For Brad Bent, Director of Training for the Christian Labour Association of Canada (CLAC), an independent labour union that provides training and certification to more than 41,000 individuals every year, it’s about becoming more employable. “For some people, skills training is about getting a good paying job, as opposed to not one at all,” he says. “On the work site, there are some people that don’t have certain qualifications, but you want to be the person that’s says, yes I can do that, because you’ve had the training.”

While some students are new to the trades and ask which courses will make them more employable, others are looking to advance their careers, with training available for those taking on supervisory roles or managing projects.

Training for the new and veterans

Training providers work closely with industry partners, so programs and course materials can be tailored to meet the requirements of the workplace. “We want to have qualified, safe, and productive workers, and we want them to come home safe from work at the end of the day,” says Bent. “That’s the value we can offer industry.”

Despite the slow-down in some sectors, Bent says people shouldn’t delay building their skills, so they are always ready to work. One of those taking additional courses through CLAC, and preparing herself is Stephanie Walker, a 31-year old welder from Edmonton.

“We want to have qualified, safe, and productive workers, and we want them to come home safe from work at the end of the day,” says Bent. “That’s the value we can offer industry.”

“With the slowing oil and gas sector, I was recently laid off from my welding job,” says Walker, “but I’ve just taken seven courses, including additional welding certificates, general constructions safety, and falls prevention, so I’m in a better position when a new job comes along.”  

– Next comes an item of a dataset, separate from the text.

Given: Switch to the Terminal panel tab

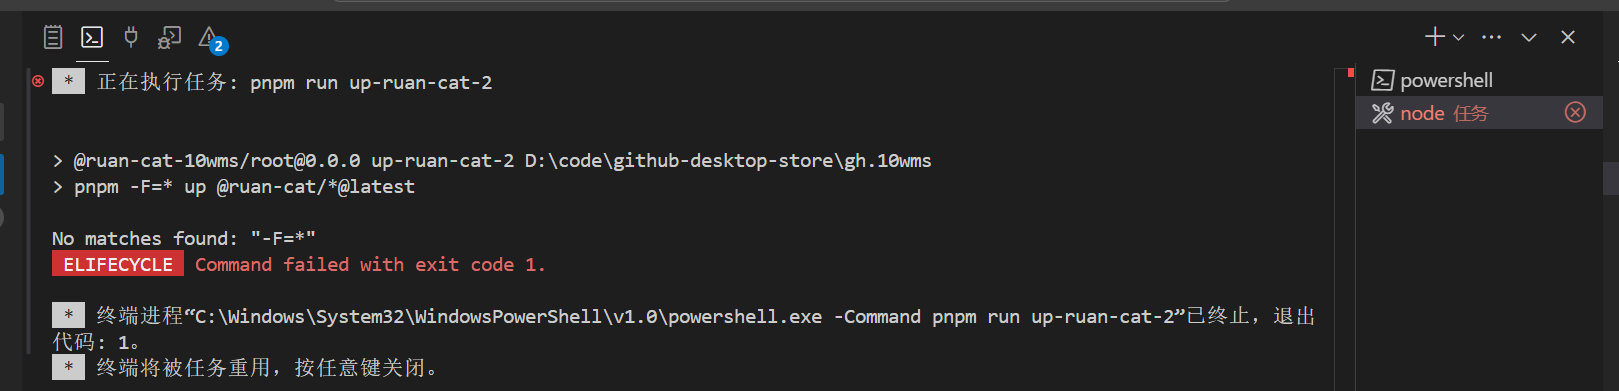Looking at the screenshot, I should coord(92,38).
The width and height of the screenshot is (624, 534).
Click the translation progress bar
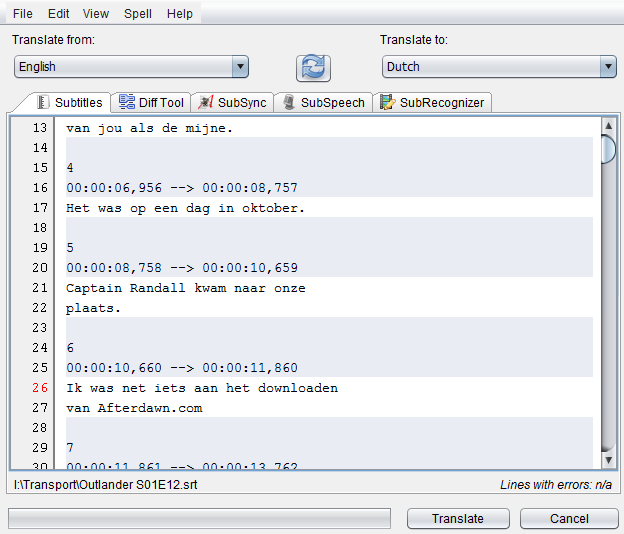click(x=199, y=518)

Skilled to seize future opportunities

Walker was a welder for 12 years before being laid off, and was introduced to the trades and welding when she was in high school. Some apprentices commented how good she was. She decided it was something she’d like to do as a career.

“Safety in the industry is huge. Many companies aren’t getting business if they don’t have rigorous safety programs,” says Walker. “The training and courses are very useful, because they make me confident on the job site.”